- Source material
-=-=-

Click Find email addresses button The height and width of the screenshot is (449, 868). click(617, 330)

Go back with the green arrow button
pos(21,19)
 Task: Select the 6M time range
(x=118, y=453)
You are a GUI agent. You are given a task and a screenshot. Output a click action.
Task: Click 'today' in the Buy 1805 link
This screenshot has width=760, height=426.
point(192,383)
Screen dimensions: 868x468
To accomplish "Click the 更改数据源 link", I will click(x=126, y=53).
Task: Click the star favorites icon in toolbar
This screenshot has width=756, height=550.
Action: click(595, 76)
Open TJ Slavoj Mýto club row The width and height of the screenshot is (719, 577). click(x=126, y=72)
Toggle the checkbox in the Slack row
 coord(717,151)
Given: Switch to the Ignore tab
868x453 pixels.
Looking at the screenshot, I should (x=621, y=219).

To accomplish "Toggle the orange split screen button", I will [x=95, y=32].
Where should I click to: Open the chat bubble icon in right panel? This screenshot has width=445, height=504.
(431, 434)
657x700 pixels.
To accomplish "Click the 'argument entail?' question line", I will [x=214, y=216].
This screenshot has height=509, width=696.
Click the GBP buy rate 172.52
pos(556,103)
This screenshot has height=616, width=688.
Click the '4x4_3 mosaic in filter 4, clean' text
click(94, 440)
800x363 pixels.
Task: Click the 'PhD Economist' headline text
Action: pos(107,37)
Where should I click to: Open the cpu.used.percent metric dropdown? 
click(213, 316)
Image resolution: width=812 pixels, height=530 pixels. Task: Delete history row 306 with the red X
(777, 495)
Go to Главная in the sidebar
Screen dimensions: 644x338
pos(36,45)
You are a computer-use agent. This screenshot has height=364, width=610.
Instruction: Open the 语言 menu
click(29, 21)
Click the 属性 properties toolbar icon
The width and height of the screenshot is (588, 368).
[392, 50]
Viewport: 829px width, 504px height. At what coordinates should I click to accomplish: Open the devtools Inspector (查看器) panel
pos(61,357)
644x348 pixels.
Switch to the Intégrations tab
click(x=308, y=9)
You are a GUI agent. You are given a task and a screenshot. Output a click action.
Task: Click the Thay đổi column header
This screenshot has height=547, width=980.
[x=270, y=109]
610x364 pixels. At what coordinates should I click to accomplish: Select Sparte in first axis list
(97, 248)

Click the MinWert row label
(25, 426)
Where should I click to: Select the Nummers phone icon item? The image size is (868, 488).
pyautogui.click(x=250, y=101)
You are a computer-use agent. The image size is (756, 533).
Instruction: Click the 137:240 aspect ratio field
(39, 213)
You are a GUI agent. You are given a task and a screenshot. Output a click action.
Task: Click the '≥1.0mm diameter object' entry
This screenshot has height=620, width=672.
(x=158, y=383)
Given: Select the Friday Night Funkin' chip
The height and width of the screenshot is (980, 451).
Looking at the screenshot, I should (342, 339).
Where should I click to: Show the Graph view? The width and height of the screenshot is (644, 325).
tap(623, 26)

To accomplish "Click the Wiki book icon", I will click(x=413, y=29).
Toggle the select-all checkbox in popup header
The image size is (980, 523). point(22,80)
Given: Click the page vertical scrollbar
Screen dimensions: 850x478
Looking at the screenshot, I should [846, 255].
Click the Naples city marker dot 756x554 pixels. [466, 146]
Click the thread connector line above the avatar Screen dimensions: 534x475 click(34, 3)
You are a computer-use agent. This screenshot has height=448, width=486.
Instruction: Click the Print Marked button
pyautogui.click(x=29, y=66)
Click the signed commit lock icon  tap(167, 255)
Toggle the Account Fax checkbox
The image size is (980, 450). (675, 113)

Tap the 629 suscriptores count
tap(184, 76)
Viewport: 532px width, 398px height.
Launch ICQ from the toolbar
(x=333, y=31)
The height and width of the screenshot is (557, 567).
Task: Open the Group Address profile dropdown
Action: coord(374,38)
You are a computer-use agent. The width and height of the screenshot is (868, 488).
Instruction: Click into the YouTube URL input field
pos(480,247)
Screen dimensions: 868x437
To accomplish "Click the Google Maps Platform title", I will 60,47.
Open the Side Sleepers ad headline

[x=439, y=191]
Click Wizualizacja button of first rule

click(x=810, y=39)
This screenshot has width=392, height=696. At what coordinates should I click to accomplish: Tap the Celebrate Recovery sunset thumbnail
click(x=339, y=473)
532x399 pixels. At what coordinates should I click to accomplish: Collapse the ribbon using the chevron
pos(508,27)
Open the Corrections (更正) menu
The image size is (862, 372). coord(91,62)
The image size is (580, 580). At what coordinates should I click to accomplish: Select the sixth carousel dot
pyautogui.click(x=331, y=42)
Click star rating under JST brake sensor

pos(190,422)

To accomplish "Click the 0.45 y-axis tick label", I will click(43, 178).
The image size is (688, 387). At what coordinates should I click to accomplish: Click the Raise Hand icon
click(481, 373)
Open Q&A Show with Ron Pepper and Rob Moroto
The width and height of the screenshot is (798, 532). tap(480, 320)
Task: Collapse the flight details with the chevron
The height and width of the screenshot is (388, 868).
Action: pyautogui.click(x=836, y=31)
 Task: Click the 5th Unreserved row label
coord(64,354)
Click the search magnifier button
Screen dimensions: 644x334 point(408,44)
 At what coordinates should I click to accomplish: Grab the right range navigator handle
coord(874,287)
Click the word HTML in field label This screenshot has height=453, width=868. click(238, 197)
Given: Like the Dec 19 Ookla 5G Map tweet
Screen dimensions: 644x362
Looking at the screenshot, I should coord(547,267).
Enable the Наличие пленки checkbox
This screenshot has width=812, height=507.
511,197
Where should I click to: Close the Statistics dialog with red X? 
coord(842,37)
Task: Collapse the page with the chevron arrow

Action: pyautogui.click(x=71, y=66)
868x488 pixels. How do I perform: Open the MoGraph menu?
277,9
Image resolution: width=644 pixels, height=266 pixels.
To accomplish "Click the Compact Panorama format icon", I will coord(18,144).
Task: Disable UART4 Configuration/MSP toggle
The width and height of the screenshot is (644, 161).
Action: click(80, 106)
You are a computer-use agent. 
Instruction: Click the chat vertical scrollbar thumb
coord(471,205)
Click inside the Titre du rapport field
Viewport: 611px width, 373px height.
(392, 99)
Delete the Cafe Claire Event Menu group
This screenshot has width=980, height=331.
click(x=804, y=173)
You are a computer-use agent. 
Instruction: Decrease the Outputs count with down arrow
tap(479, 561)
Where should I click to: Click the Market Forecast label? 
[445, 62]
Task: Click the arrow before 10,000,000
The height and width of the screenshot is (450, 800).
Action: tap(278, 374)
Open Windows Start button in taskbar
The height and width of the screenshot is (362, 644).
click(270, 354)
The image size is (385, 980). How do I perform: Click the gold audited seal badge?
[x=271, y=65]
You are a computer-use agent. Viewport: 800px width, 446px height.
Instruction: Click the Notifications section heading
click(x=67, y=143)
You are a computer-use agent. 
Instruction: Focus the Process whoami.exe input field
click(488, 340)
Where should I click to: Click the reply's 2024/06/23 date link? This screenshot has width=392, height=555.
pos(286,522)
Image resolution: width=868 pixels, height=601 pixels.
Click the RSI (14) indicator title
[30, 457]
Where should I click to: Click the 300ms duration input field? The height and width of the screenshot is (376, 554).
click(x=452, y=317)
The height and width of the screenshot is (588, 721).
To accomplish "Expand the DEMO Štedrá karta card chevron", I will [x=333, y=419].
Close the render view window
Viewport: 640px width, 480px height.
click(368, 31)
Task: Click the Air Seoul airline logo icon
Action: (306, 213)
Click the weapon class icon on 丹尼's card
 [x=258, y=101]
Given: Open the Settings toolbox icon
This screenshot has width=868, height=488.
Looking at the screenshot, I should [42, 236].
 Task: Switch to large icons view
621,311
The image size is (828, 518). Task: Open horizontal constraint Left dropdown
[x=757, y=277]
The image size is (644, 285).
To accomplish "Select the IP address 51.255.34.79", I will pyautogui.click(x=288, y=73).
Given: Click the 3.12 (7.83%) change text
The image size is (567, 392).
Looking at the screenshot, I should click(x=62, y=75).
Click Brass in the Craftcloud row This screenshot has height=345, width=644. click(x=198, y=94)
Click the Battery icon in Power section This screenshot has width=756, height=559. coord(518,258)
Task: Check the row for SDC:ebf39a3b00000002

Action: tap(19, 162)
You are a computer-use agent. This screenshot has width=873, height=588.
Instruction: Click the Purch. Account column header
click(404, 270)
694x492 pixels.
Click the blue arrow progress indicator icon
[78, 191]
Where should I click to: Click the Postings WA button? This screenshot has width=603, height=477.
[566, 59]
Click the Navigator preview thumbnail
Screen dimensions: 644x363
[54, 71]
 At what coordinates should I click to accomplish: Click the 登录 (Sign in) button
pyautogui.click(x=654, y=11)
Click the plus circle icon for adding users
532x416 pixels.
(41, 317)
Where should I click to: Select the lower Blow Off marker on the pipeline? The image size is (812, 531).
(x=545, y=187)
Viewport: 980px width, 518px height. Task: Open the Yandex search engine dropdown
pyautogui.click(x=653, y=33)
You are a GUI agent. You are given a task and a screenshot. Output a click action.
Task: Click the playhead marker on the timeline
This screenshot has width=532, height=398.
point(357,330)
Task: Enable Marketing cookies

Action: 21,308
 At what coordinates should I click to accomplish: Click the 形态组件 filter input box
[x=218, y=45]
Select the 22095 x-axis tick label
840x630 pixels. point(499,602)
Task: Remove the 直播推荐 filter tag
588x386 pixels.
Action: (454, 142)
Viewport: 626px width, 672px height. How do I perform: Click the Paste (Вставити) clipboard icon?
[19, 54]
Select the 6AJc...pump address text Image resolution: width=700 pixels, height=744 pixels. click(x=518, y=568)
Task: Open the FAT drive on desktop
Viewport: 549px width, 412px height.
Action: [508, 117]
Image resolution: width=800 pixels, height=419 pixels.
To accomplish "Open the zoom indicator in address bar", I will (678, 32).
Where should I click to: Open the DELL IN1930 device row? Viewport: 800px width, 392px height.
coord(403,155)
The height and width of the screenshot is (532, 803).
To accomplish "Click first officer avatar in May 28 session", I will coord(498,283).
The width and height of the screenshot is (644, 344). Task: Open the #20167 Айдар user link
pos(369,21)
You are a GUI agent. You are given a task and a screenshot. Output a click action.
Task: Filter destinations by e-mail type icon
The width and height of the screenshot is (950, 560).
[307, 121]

-=-=-

- Your assignment
In the listing above, how many lines hold the word "avatar"? Give the number and nothing more.

- Response area
2